*The request*
Rewrite the data below, changing every "Instruction" to "Objective" and leaving everything else as it is.

[Extracted information start]

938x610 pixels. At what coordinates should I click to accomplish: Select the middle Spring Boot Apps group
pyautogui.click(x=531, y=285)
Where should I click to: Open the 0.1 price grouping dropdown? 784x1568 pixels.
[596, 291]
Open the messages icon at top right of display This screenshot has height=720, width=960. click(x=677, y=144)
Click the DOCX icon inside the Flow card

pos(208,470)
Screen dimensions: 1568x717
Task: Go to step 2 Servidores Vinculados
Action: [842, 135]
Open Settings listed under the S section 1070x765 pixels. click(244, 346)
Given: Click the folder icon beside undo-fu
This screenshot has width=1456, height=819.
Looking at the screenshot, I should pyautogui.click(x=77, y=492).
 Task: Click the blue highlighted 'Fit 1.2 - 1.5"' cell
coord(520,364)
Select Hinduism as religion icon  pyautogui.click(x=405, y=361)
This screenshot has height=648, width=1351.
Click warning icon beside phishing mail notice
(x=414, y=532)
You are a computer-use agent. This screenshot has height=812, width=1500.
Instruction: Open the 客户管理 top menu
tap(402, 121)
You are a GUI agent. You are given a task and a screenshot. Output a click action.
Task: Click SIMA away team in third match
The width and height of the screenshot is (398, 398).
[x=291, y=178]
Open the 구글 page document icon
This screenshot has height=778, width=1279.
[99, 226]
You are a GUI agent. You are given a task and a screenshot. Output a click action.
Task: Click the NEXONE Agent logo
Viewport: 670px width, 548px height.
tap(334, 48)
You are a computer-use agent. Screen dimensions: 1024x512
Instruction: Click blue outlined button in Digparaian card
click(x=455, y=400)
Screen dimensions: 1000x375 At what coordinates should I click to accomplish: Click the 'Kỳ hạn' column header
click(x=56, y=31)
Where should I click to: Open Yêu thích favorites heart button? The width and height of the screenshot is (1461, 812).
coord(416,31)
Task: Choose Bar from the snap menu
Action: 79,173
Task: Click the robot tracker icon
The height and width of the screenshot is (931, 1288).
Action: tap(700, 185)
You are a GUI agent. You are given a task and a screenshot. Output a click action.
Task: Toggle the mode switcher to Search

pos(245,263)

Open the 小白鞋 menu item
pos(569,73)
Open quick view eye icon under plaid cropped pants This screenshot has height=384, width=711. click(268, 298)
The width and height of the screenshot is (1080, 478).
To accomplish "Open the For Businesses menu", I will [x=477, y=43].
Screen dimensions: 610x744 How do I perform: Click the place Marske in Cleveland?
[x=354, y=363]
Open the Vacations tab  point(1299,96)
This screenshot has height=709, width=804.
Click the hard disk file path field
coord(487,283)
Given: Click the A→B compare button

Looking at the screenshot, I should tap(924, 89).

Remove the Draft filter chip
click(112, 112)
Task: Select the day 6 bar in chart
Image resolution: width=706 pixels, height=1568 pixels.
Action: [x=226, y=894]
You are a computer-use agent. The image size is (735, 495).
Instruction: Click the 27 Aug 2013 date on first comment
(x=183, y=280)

[Extracted information end]

*Written response*
938x610 pixels. At what coordinates should I click to accomplish: Select the middle Spring Boot Apps group
pyautogui.click(x=531, y=285)
Where should I click to: Open the 0.1 price grouping dropdown? 784x1568 pixels.
[596, 291]
Open the messages icon at top right of display This screenshot has height=720, width=960. click(x=677, y=144)
Click the DOCX icon inside the Flow card

pos(208,470)
Screen dimensions: 1568x717
Task: Go to step 2 Servidores Vinculados
Action: [842, 135]
Open Settings listed under the S section 1070x765 pixels. click(244, 346)
Given: Click the folder icon beside undo-fu
This screenshot has width=1456, height=819.
Looking at the screenshot, I should pyautogui.click(x=77, y=492).
 Task: Click the blue highlighted 'Fit 1.2 - 1.5"' cell
coord(520,364)
Select Hinduism as religion icon  pyautogui.click(x=405, y=361)
This screenshot has height=648, width=1351.
Click warning icon beside phishing mail notice
(x=414, y=532)
You are a computer-use agent. This screenshot has height=812, width=1500.
Objective: Open the 客户管理 top menu
tap(402, 121)
You are a GUI agent. You are given a task and a screenshot. Output a click action.
Task: Click SIMA away team in third match
The width and height of the screenshot is (398, 398).
[x=291, y=178]
Open the 구글 page document icon
This screenshot has height=778, width=1279.
[99, 226]
You are a GUI agent. You are given a task and a screenshot. Output a click action.
Task: Click the NEXONE Agent logo
Viewport: 670px width, 548px height.
tap(334, 48)
You are a computer-use agent. Screen dimensions: 1024x512
Objective: Click blue outlined button in Digparaian card
click(x=455, y=400)
Screen dimensions: 1000x375 At what coordinates should I click to accomplish: Click the 'Kỳ hạn' column header
click(x=56, y=31)
Where should I click to: Open Yêu thích favorites heart button? The width and height of the screenshot is (1461, 812).
coord(416,31)
Task: Choose Bar from the snap menu
Action: 79,173
Task: Click the robot tracker icon
The height and width of the screenshot is (931, 1288).
Action: tap(700, 185)
You are a GUI agent. You are given a task and a screenshot. Output a click action.
Task: Toggle the mode switcher to Search

pos(245,263)

Open the 小白鞋 menu item
pos(569,73)
Open quick view eye icon under plaid cropped pants This screenshot has height=384, width=711. click(268, 298)
The width and height of the screenshot is (1080, 478).
To accomplish "Open the For Businesses menu", I will [x=477, y=43].
Screen dimensions: 610x744 How do I perform: Click the place Marske in Cleveland?
[x=354, y=363]
Open the Vacations tab  point(1299,96)
This screenshot has height=709, width=804.
Click the hard disk file path field
coord(487,283)
Given: Click the A→B compare button

Looking at the screenshot, I should tap(924, 89).

Remove the Draft filter chip
click(112, 112)
Task: Select the day 6 bar in chart
Image resolution: width=706 pixels, height=1568 pixels.
Action: [x=226, y=894]
You are a computer-use agent. The image size is (735, 495).
Objective: Click the 27 Aug 2013 date on first comment
(x=183, y=280)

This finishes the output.